For fiber optical communication systems, the dispersion is a problem can't get ignored.
As in digital fiber optical communication systems, the transmitor sends light pulses to the recevier. Dispersion is the spreading out of a light pulse in time as it propagates down the fiber.
Dispersion in optical fiber includes model dispersion, material dispersion and waveguide dispersion.
Model dispersion happens in multi-mode fibers. Multimode fibers can guide many different light modes since they have much larger core size, each mode enters the fiber at a different angle and thus travels at different paths in the fiber.
For commonly used single-mode fiber systems, there are material dispersion and waveguide dispersion.

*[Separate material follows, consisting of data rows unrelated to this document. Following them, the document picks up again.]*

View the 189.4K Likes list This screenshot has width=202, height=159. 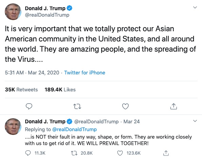60,90
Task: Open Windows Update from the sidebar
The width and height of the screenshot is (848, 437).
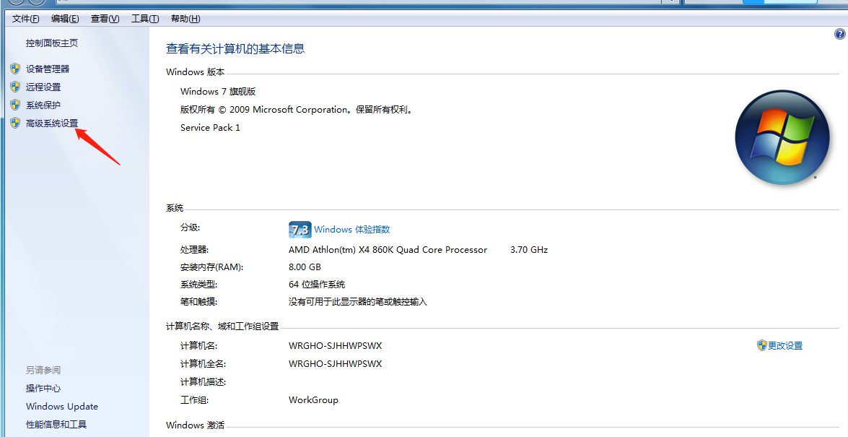Action: pyautogui.click(x=61, y=406)
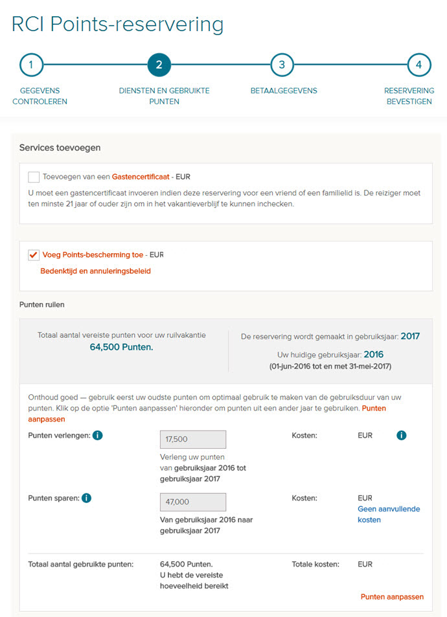Select step 3 circle in progress bar
Screen dimensions: 447x617
pos(282,65)
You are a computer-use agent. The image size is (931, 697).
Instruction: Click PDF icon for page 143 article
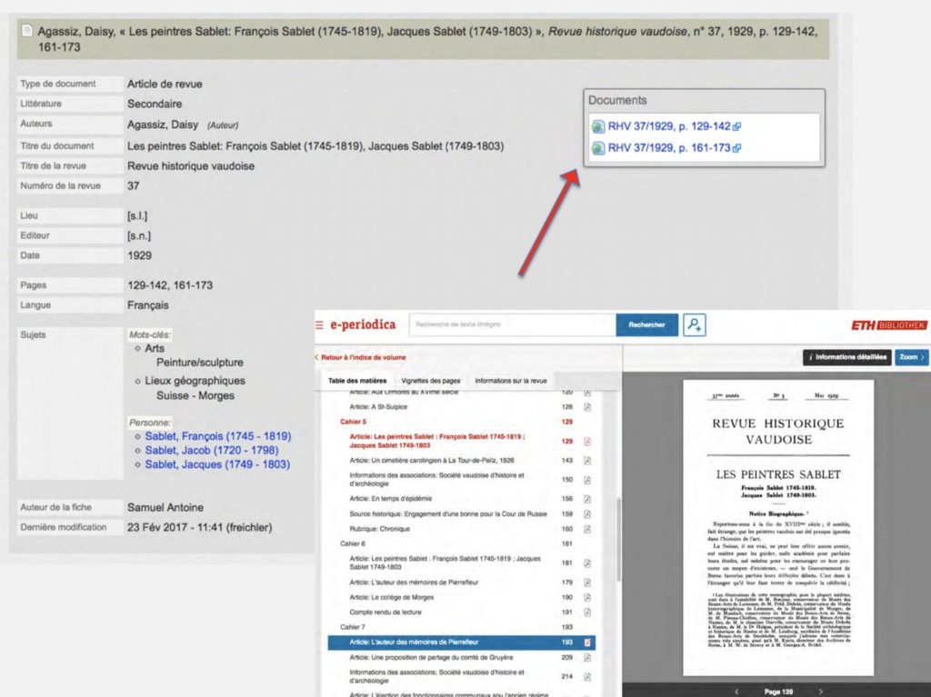587,461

Material dispersion is the result of the finite linewidth of the light source and the dependence of refractive index of the material on wavelength.

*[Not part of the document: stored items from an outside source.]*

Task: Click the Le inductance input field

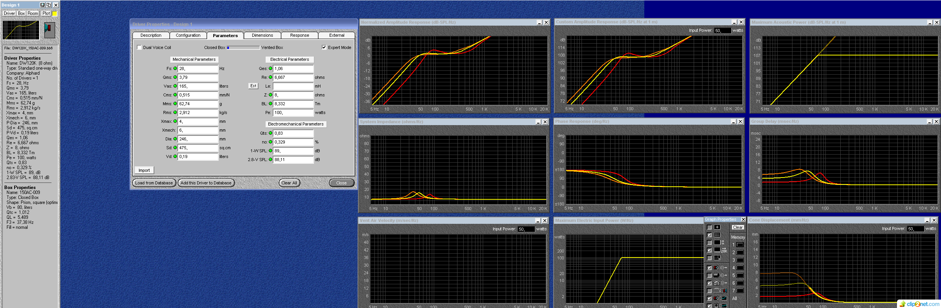Action: click(x=293, y=86)
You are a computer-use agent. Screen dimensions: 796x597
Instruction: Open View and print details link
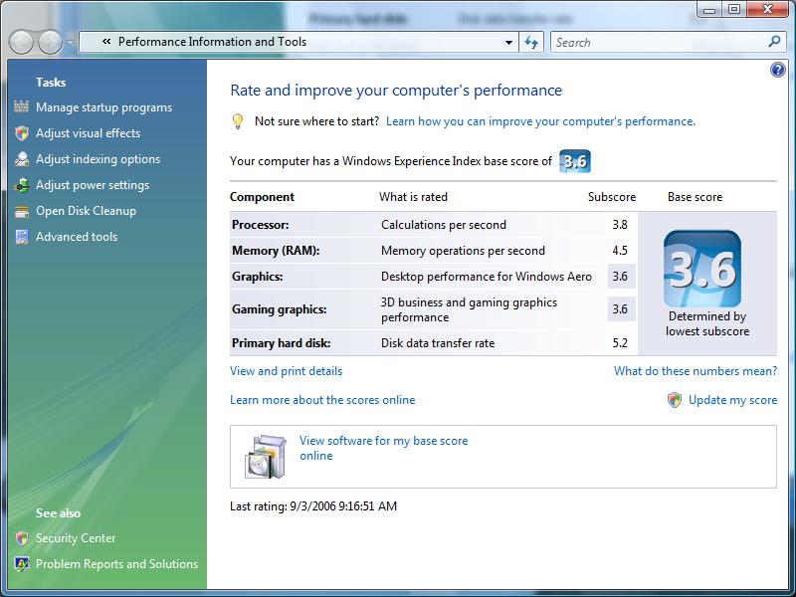[286, 371]
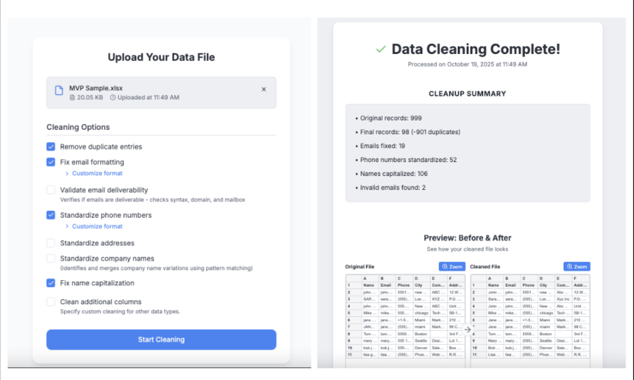Image resolution: width=634 pixels, height=380 pixels.
Task: Check Standardize addresses
Action: click(51, 243)
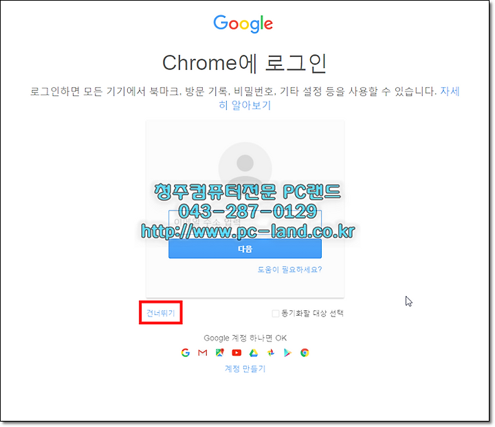Screen dimensions: 495x427
Task: Click the blue 다음 button
Action: [245, 249]

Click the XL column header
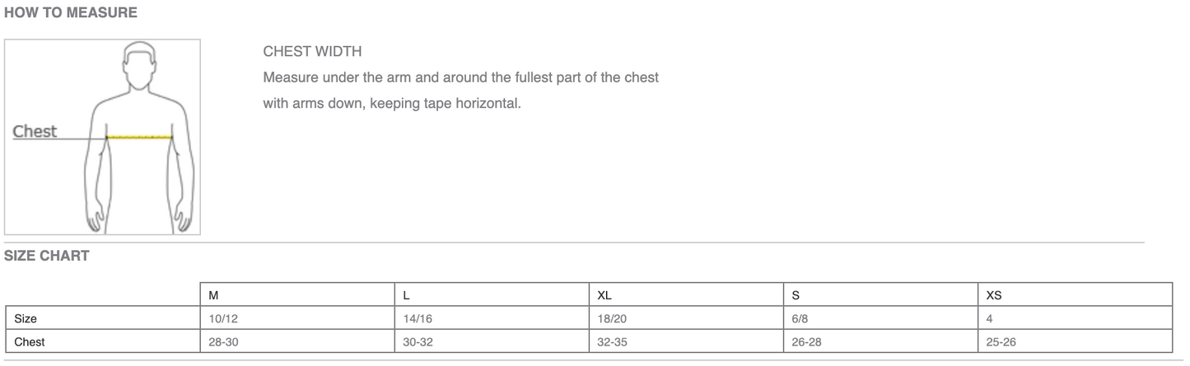click(604, 294)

As below picture shows, the refractive index of light in glass varies with the light wavelength. That's the cuase of material dispersion.

Waveguide dispersion is caused by the fact that some light travels in the fiber cladding compared to most light travels in the fiber core.
Because of the dispersion, the signal is distored on the reciver's end. If the distortion is not big enough, the recevier can still judge the signal and recover the right information. If the distortion is too much, the recevier can't recover the information anymore. This threshold is the dispersion tolerance of the optical module. The modules with higher dispersion tolerance would pay more effort on eliminate the bad effect of dispersions, so the cost would be higher, and results in higher sales price.